• _Work request A_
Answer the following from the forum thread about making pens for the troops, one answer a line, marked the same way:
(i) What amount of sales did mmayo report for a single day?
(ii) From which city did wolf creek knives say the pens were shown leaving?
(iii) How many Nutmeg colored Spectraply pen blanks did mmayo say had been bought for the project?
• _Work request B_
Write the next part of the forum thread about making pens for the troops, picking up after its final line.

Exercise passage Start Marker

Not my pen's shown. Dieseldoc


----------



## mmayo (Dec 23, 2019)

This project is working great, but my ability to credit folks is substandard. Rest assured, I appreciate you and your splendid work. 

The troops will love them. 

I’m sure you all are as busy as I am and the stress is substantial. I had a good day with $500 in sales today alone. My lathe and other tools will be busy restocking.


----------



## greenacres2 (Dec 24, 2019)

Dieseldoc said:


> Just to make correction who pen's are shown, they are from Dieseldoc with pride for a great cause.



It only took a glance for me to know they weren't my work!!  Beautiful bunch of pens Doc!!
earl


----------



## mmayo (Dec 24, 2019)

Pens and blanks are in the mail. I still need one address. KeithLong please give me an address


----------



## mmayo (Dec 27, 2019)

All pens and kits have shipped, all will arrive by Monday.  Thanks Keith


----------



## wolf creek knives (Dec 27, 2019)

Mark, you should be getting my pens today or tomorrow.  Shows leaving Bakersfield yesterday.


----------



## PBorowick (Dec 27, 2019)

I ordered my kits yesterday and will have them Monday.  I will be sending them over when they are completed!


----------



## GraiDawg (Dec 27, 2019)

confused me today. got some kits, so turning sunday etc


----------



## EricRN (Dec 29, 2019)

mmayo said:


> I make pens for the troops each year with the Antelope Valley Woodturners Club.  We manage to make fifty pens every year and get them to people in uniform serving our country.
> 
> My idea is to get some help from YOU to do something similar.  Yes, I know you may have done this and may do it again this year, me too.  That said, let’s make 100-120 pens from IAP or at least some of us.  I just bought 120 Nutmeg colored Spectraply pen blanks today to do this project.  I live near Edwards Air Force base, Know a retired colonel from the Air Force, a flight surgeon nurse, a current pilot/instructor and a retired engineer who regularly goes to Edwards.  They will make sure our pens get to the right people on the base.
> 
> ...


Mark,  I’ll send you a couple pens tomorrow.
Eric


----------



## mmayo (Dec 30, 2019)

More pens have arrived and all kits and blanks requested have been shipped. 

These were marked “the Bennetts” wolf creek MT. THANKS 

Shortly I promise to rectify any pens sent by correctly giving credit. Stay tuned


----------



## mmayo (Dec 30, 2019)

Correction

These pens were made and donated by Charles Gabriel of Livermore CA. Thanks


----------



## mmayo (Dec 30, 2019)

Correction

These pens were made and donated by Ken


----------



## mmayo (Jan 2, 2020)

My 10 Nutmeg Spectraply are turned and cleaned with DNA. Finish soon and assemble.


----------



## mmayo (Jan 3, 2020)

Exercise passage End Marker
Supplied material Start Marker

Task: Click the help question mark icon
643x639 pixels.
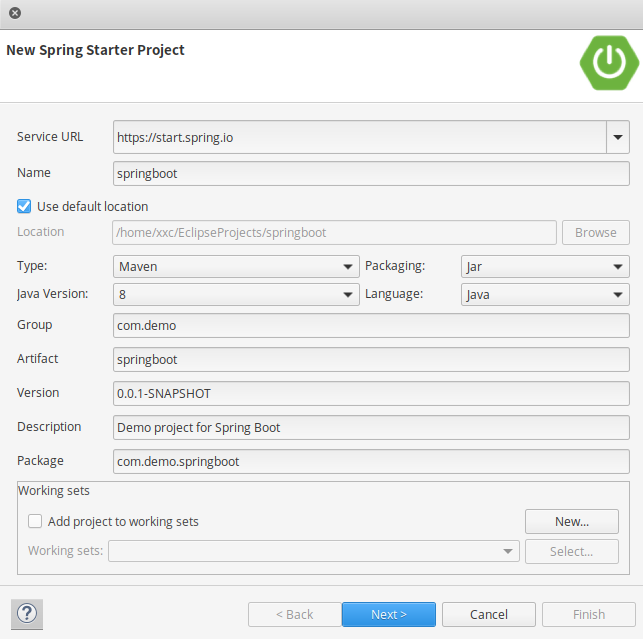Action: (26, 614)
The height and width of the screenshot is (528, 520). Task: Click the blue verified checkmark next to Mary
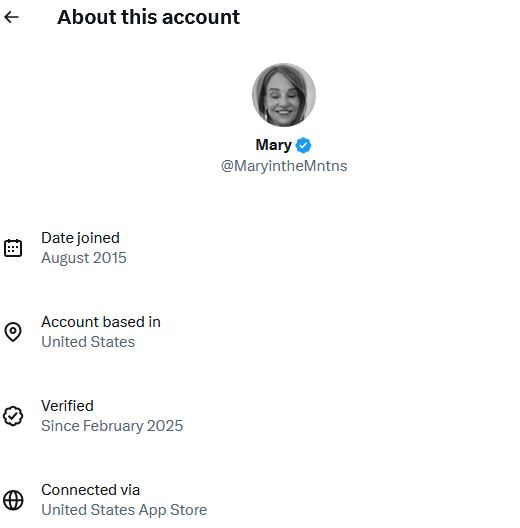tap(303, 145)

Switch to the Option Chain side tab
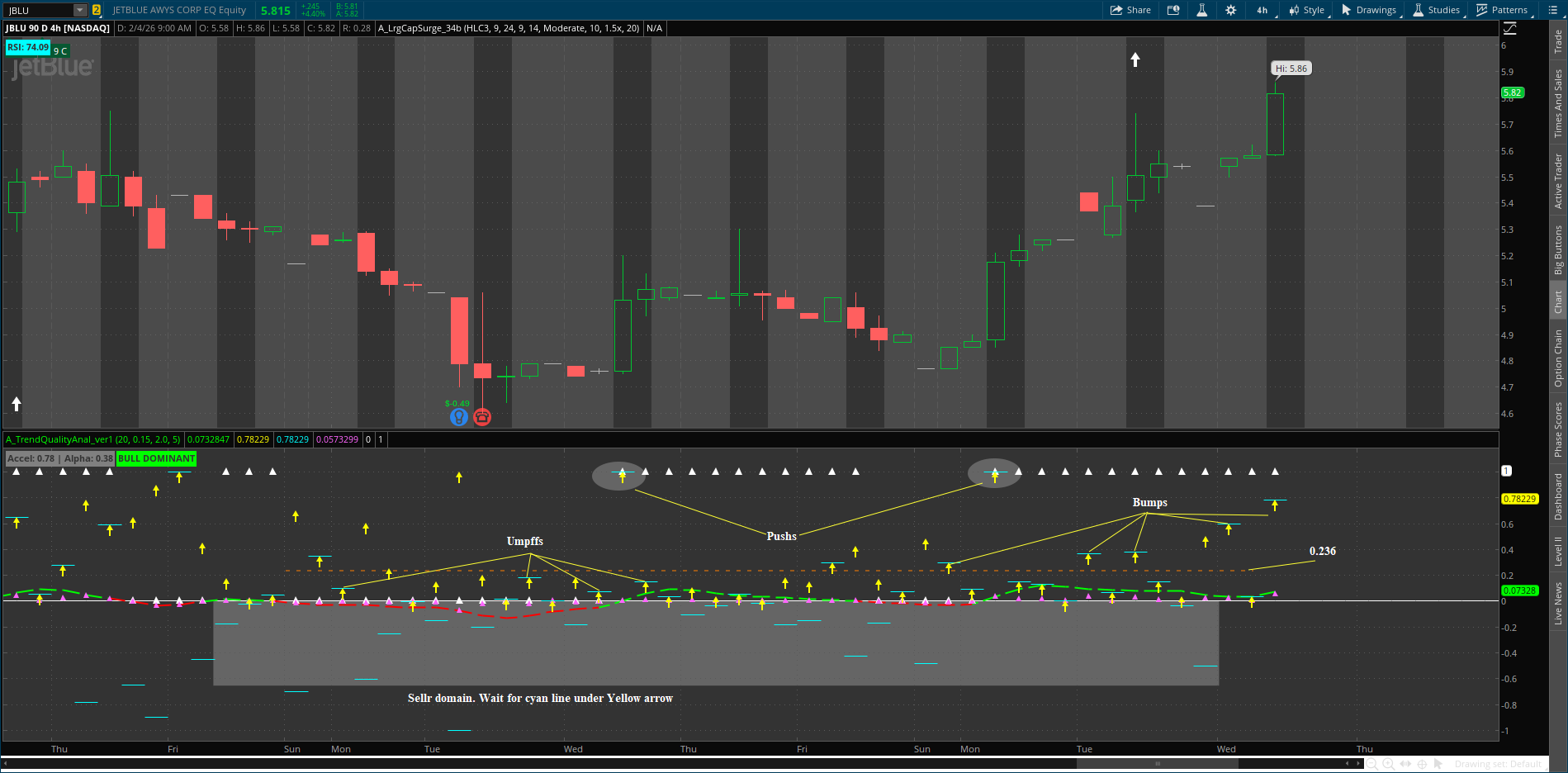pyautogui.click(x=1558, y=358)
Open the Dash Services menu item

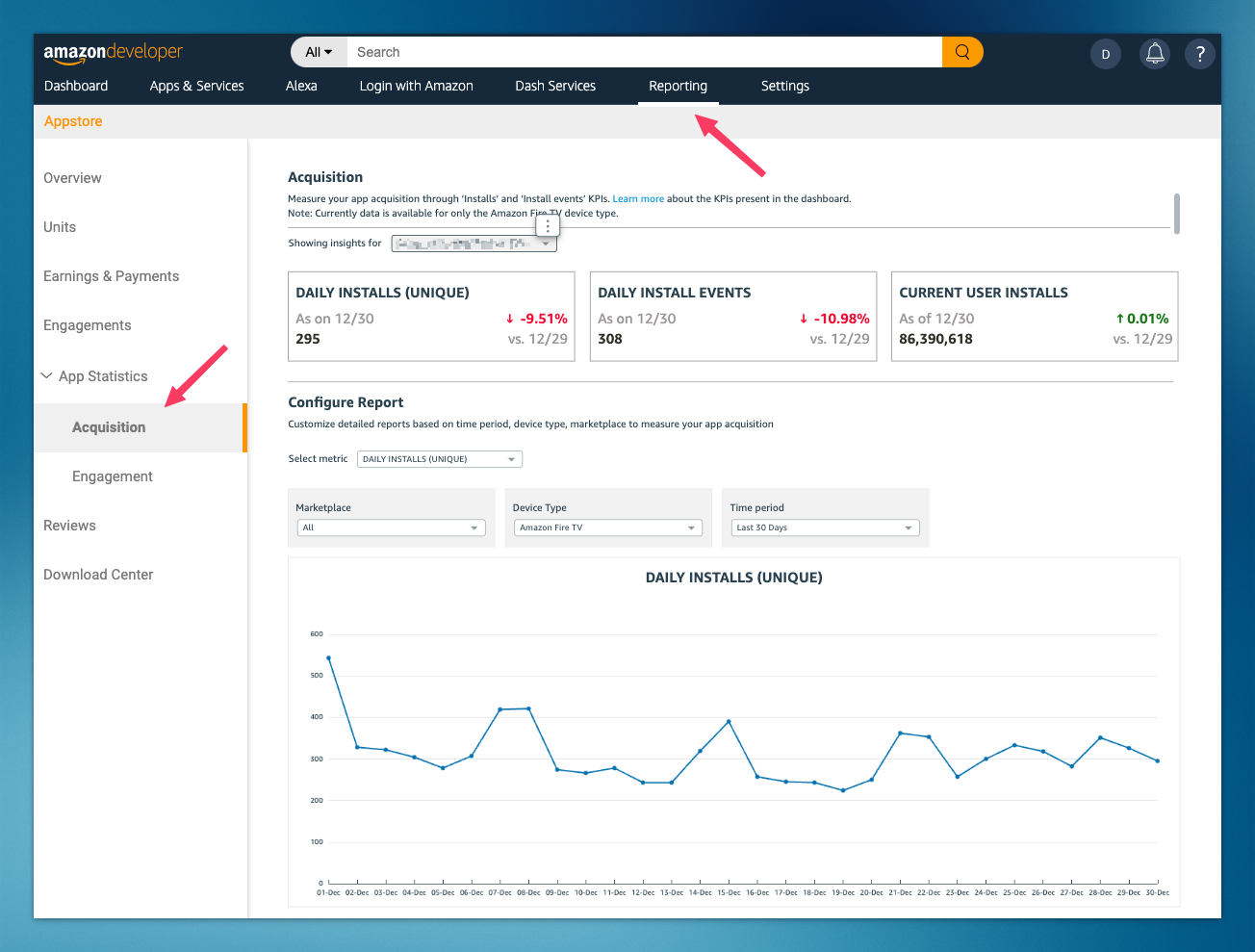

Supplied material End Marker

• _Response A_
(i) $500
(ii) Bakersfield
(iii) 120

• _Response B_
These pens arrived today from Eric Nitz. The description was: (L-R): Bolivian rosewood/platinum, bloodwood/platinum, vintage cellulose acetate/gunmetal and vintage cellulose acetate platinum. Wonderful stuff. 

Yesterday I confirmed our Edwards Air Force base pilot will handle pen distribution. Only service people will get them. They have about 1,000 pilots and we will make over a hundred of them happy with a great new pen. Thanks to all and keep them coming.


----------



## mmayo (Jan 5, 2020)

The Air Force pilot who agreed to be our distribution contact at Edwards Air Force Bass has asked for a short paper describing how the pen gift came about and I drafted this.  Let me know if you like it and if you are sending pens from a state no listed.

Congratulations 

You have received a pen made just for you by a small group of members in IAP, the International Association of Penturners.  The penturners are from many states around the nation including Ohio, Alabama, Texas, Oregon, Indiana, Michigan, Georgia, California, Montana, Colorado, and New Jersey.  Their only wish is to provide a small thank you for your good work in the Air Force.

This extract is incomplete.